ChurroFest: el cierre dorado de la “churromanía” en el verano bonaerense

La identidad culinaria de la Provincia encuentra su punto máximo de efervescencia en Villa Iris. Entre rellenos de autor y los clásicos de dulce de leche, este sábado se celebra el ChurroFest, un festival artesanal que combina la tradición gastronómica con espectáculos populares y sabores excéntricos para coronar la temporada.

El verano bonaerense no solo se define por sus playas, sino por la consolidación de sus festividades populares. En la localidad de Villa Iris, el aroma a masa frita y azúcar se vuelve el protagonista absoluto con la llegada de la Fiesta Regional del Churro. El evento, que año tras año suma adeptos por su carácter comunitario y artesanal, tendrá su punto culminante este sábado con el ChurroFest, un gran baile al aire libre y feria gastronómica que busca elevar el estatus de este producto icónico de la mesa argentina.

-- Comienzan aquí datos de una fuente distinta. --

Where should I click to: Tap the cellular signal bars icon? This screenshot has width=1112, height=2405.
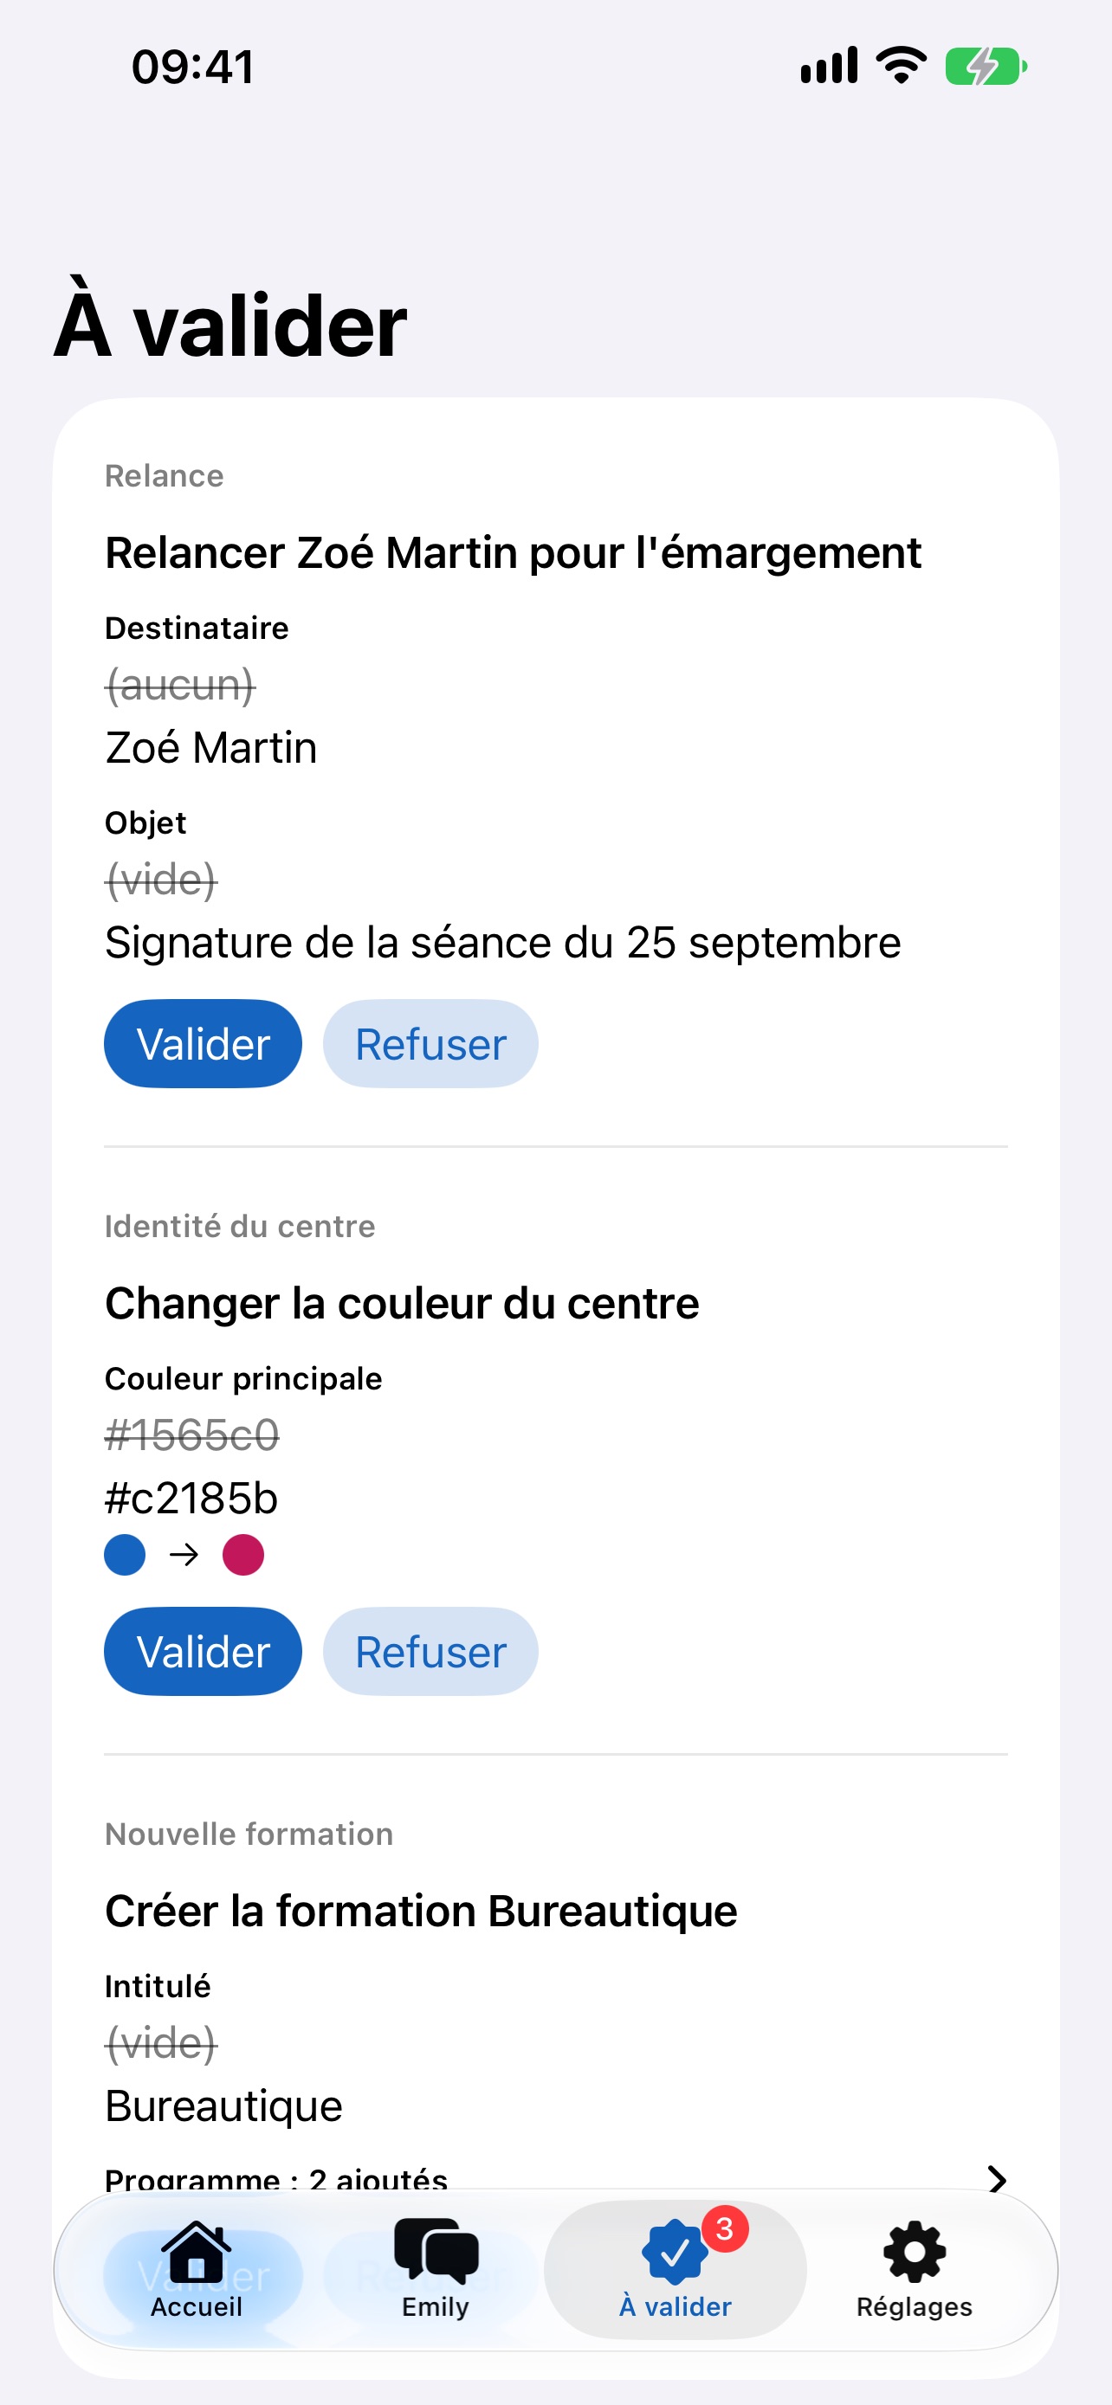[x=829, y=66]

La propuesta de este año redobla la apuesta por la diversidad. Además de los tradicionales churros bañados en chocolate, el festival presentará sabores excéntricos y rellenos innovadores que desafían el paladar conservador, consolidando lo que ya se denomina en la región como la “churromanía”. La jornada contará con una feria de más de 150 puestos de artesanías y emprendedores, transformando a la localidad en un polo de atracción para visitantes de todo el sudoeste bonaerense. El cierre musical estará a cargo de la histórica banda Los Charros, asegurando una bailanta popular que se extenderá hasta la madrugada.

Más allá del atractivo culinario, este tipo de celebraciones funcionan como un motor vital para las economías locales. Nacidas del impulso vecinal, las fiestas populares como la de Villa Iris o la de la Empanada Costera en Santa Elena, logran fortalecer la identidad de los pueblos y generar ingresos genuinos en un contexto de incertidumbre económica. El ChurroFest no es solo un evento gastronómico; es un espacio donde el trabajo colectivo de las comunidades se traduce en una oferta turística robusta y auténtica.

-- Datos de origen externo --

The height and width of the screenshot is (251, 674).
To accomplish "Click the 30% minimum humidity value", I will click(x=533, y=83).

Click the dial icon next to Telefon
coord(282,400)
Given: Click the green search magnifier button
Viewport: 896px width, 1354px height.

Para el turista que busca escapar de los circuitos tradicionales, la “churromanía” ofrece una experiencia de arraigo. Al atardecer, el escenario principal se convierte en el epicentro de la fiesta, donde las danzas regionales y el baile popular borran las distancias entre locales y visitantes. Es en este intercambio donde el churro, ese compañero inseparable del mate en la playa, adquiere su verdadera dimensión como símbolo de la cultura compartida y el ocio veraniego.

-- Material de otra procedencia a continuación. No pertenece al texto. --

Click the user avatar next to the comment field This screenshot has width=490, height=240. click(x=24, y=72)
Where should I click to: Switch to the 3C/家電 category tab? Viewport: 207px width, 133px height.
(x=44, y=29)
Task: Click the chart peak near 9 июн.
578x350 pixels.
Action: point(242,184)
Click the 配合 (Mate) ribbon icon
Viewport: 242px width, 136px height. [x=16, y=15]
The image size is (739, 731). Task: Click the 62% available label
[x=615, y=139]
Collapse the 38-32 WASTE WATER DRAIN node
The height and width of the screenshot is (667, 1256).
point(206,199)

La cita en Villa Iris promete ser el corolario dulce de un enero que, a pesar de los desafíos, ha encontrado en las fiestas populares un refugio de alegría y tradición. El ChurroFest demuestra que, con una receta simple y un esfuerzo comunitario organizado, es posible transformar un producto cotidiano en una marca de distinción regional que convoca a miles de personas bajo el cielo de la provincia.